> **Exercise task**
Please answer these about the memorial messages below, one per line:
1. How many years does the message dated October 19, 2021 say it has been?
2. In the message that begins "It's almost Christmas Pete," whom does Mom pray Petey is with?
3. On what day does the May 9, 2022 message say Mom missed her son?
# start of Source excerpt
I miss you and love you every single day. Your my heart, that's where you'll stay forever. Rest in peace and know you're loved and remembered, always.

Forever Love,
Mom

October 19, 2022
October 19, 2022
Peter
It’s 8 years and I can still hear your laugh and jokes. You’re missed and I cherish the memories. We love you always and forever!!
Aunt Nay
August 27, 2022
August 27, 2022
My Petey:

I think of you always and love you eternally. I pray you're at peace. Life is empty without you. Always in my heart and on my mind.

Love you eternally, Mom
July 22, 2022
July 22, 2022
To My Petey:

Happy Birthday Petes. I wish you were here so I could give you the biggest hug and kiss. I pray your at peace. Time does not heal wounds, it makes it harder to accept. Love you eternally Mom
July 22, 2022
July 22, 2022
I can’t believe it’s 8 years! I hope your at peace and having a happy birthday with your friends and family in heaven. We miss you and will always remember you my nephew Peter. Love you Aunt Nay and friends ❤️
July 6, 2022
July 6, 2022
To My Petey:

My birthday came and went but not having you here it means nothing. Another year without you and I miss and love you so much, everyday. I hope and pray you found peace, love and serenity. My love for you, eternal Mom
May 9, 2022
May 9, 2022
To My Son,

I missed you on Mother's Day, just like I miss you everyday. Time passes but the pain lingers on. I hope and pray you're happy and at peace. I pray a part of you is still with me. Love you always and forever, Mom

March 29, 2022
March 29, 2022
Petey:

Though I don't write as often as I would like, I think about you, always. The emptiness at times is truly unbearable. I remember so many different things you did or said, and I laugh to myself. There is no end to my love for you and will be always be eternal. Rest in peace. Love you, Mom
December 22, 2021
December 22, 2021
To My Petey:
It's almost Christmas Pete and it's so hard to feel anything since your gone. It's just another day. I miss you so very much. I miss our laughs, our bond. I pray you have peace and are with Grams and Grandpa. Love eternally, Mom
November 25, 2021
November 25, 2021
Today is Thanksgiving Petey and I tried to be Thankful for something. Without you here, it's very hard but I am thankful for the time we had, the love we shared and the memories I get to keep forever. All I can do now is pray for your peace and pray we will be together again, someday. Love you eternally, MOM
October 19, 2021
October 19, 2021
I can’t believe it’s 7 years!! We miss you very much but when I think of our memories it always puts a smile on my face. I know your teasing grandma and hopefully your together with friends and family that are in heaven.
# end of Source excerpt
# start of Data entries
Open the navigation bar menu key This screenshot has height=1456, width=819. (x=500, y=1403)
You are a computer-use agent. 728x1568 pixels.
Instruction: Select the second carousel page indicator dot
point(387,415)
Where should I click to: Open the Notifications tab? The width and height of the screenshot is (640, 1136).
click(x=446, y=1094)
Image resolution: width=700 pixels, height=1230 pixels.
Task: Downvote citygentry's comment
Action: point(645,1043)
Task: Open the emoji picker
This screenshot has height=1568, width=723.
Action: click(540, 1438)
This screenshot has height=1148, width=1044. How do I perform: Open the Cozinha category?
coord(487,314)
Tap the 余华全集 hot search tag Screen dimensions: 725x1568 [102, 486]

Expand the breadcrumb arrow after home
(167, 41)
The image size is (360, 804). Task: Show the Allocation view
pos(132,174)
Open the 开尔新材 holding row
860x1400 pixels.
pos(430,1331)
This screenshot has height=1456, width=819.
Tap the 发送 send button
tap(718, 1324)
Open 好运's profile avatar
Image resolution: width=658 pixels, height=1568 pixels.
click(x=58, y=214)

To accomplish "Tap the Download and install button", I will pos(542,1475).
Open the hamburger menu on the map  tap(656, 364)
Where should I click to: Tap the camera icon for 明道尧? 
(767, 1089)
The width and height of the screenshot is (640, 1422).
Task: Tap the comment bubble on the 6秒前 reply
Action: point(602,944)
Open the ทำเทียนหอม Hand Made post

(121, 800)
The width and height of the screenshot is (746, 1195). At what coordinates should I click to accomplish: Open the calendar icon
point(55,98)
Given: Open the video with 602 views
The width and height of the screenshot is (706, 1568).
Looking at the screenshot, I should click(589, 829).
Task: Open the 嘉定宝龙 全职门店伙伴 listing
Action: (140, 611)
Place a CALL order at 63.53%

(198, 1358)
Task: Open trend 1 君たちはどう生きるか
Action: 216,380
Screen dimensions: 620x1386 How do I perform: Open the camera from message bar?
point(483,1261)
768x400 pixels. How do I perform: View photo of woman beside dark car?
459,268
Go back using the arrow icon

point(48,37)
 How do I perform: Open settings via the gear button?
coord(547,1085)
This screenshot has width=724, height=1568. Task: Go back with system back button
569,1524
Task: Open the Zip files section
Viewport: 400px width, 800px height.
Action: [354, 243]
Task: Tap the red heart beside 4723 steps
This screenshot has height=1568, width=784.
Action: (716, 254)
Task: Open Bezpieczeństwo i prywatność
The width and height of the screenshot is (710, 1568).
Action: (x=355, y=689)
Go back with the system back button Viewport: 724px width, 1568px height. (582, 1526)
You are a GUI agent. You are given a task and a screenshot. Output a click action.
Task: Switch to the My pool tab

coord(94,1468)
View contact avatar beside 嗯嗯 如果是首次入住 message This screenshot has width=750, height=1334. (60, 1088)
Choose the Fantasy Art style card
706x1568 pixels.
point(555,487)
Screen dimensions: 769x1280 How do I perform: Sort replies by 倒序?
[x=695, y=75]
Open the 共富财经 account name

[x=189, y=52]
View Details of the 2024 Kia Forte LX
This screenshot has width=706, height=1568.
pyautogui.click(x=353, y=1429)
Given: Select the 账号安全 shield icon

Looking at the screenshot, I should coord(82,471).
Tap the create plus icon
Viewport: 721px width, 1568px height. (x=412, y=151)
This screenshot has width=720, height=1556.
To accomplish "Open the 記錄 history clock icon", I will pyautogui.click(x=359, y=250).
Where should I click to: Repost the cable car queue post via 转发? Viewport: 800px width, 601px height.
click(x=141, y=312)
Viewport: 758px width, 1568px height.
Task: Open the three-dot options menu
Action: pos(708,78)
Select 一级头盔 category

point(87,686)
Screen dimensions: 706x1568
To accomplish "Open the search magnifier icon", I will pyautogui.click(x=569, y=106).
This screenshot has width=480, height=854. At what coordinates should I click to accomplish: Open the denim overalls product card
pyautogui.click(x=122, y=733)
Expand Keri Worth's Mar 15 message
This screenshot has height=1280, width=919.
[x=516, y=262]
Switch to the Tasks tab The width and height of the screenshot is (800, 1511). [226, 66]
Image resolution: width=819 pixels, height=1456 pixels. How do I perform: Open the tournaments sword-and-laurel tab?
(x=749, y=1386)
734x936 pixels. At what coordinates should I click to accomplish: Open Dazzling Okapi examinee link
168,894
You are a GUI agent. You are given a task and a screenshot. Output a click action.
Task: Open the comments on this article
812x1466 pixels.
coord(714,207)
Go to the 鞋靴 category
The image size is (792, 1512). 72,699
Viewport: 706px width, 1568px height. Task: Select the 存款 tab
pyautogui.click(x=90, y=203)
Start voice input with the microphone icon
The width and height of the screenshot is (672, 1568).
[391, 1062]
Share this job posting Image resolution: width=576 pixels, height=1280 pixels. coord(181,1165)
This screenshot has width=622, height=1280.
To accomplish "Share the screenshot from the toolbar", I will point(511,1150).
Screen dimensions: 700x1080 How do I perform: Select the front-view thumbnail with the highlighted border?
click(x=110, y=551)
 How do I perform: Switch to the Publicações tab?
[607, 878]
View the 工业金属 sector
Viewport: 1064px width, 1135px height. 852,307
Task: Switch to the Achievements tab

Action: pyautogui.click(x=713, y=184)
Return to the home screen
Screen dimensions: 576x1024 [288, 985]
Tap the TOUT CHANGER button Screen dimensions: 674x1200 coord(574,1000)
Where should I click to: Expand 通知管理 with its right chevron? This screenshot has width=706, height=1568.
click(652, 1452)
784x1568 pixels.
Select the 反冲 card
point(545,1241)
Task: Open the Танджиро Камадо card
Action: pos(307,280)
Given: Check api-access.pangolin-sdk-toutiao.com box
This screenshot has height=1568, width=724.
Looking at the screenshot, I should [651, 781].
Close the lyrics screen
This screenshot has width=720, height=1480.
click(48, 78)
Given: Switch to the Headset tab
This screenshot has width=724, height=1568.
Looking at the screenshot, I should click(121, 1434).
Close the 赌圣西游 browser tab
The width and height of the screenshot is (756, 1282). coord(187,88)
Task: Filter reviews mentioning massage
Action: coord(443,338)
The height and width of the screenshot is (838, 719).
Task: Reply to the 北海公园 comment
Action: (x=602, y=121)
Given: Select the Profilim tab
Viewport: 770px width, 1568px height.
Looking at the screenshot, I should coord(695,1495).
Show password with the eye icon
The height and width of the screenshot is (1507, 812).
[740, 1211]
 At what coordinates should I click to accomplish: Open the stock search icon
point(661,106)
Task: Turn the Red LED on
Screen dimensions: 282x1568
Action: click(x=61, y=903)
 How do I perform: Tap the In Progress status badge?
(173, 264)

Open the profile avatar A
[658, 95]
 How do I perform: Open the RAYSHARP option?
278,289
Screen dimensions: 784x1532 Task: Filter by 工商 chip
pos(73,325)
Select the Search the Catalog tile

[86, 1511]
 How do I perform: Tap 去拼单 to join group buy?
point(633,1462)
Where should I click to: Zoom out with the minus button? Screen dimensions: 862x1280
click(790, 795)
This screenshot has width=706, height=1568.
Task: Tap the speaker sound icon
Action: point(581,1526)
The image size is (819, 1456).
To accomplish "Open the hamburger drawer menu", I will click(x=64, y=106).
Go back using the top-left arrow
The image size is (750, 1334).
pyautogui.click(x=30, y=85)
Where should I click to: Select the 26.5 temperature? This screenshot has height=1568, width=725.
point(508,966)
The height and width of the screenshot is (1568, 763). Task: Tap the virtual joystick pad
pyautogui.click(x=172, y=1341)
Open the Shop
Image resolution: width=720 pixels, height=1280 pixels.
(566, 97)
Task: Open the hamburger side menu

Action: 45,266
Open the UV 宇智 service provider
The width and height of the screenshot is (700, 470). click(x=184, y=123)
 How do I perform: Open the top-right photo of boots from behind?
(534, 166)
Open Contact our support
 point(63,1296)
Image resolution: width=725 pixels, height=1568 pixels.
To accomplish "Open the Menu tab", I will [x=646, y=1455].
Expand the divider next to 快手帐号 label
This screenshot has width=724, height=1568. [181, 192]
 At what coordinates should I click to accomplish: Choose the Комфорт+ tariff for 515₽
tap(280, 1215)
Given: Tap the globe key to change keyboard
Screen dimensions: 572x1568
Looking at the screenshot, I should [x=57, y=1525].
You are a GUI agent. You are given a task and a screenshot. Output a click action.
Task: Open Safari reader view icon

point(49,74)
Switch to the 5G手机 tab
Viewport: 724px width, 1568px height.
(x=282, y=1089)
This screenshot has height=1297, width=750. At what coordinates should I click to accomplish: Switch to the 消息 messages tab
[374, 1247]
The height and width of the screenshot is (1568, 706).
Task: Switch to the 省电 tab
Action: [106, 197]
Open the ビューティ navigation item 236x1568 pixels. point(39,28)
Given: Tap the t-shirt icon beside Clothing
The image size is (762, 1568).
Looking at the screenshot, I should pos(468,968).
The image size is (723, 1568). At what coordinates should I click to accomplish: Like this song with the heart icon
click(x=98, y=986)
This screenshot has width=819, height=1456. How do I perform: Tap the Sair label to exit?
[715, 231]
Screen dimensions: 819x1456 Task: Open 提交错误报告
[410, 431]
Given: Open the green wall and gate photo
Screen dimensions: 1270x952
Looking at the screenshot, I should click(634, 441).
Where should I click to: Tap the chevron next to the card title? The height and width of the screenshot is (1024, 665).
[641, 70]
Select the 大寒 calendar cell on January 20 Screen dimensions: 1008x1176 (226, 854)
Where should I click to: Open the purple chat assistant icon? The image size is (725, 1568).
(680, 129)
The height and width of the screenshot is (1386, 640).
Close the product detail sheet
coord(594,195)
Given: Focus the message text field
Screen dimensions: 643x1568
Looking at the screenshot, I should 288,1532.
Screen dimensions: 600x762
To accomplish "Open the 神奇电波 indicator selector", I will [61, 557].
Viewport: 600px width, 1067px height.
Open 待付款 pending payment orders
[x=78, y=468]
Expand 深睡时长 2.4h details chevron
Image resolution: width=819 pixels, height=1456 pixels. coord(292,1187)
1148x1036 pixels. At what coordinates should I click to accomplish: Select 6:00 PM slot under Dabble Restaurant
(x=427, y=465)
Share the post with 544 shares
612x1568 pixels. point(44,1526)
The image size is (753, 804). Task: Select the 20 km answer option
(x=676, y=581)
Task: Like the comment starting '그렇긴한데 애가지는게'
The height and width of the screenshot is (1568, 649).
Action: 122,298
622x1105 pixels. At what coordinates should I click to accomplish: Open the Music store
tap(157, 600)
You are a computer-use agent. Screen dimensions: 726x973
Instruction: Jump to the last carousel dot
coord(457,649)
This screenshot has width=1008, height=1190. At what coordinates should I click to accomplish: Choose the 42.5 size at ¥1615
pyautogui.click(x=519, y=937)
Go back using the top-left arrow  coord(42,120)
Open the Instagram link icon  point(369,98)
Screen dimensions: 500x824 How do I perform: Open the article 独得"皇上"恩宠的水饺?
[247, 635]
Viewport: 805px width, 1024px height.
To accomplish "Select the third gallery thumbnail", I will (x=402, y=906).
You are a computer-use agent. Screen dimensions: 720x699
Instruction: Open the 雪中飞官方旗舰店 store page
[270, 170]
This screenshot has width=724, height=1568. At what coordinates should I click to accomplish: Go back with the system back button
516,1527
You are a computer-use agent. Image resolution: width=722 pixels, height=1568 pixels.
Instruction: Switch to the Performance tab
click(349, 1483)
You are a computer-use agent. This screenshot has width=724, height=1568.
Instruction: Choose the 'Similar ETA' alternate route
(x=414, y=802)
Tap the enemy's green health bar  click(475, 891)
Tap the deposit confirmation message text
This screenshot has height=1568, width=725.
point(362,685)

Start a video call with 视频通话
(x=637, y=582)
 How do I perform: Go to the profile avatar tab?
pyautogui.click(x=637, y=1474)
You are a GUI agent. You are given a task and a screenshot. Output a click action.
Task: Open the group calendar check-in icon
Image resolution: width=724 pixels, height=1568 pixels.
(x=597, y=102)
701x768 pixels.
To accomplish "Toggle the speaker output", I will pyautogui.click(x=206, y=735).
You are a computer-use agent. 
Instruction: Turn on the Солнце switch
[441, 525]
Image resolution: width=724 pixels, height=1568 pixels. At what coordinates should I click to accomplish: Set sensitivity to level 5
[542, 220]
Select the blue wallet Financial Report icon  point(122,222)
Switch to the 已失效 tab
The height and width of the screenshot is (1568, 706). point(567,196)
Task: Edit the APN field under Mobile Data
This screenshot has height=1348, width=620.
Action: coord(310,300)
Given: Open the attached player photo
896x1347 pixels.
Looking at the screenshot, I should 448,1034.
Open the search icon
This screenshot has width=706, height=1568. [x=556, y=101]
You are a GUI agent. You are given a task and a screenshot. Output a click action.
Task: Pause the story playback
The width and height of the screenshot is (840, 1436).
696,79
# end of Data entries
> **Answer to this exercise**
1. 7 years
2. Grams and Grandpa
3. Mother's Day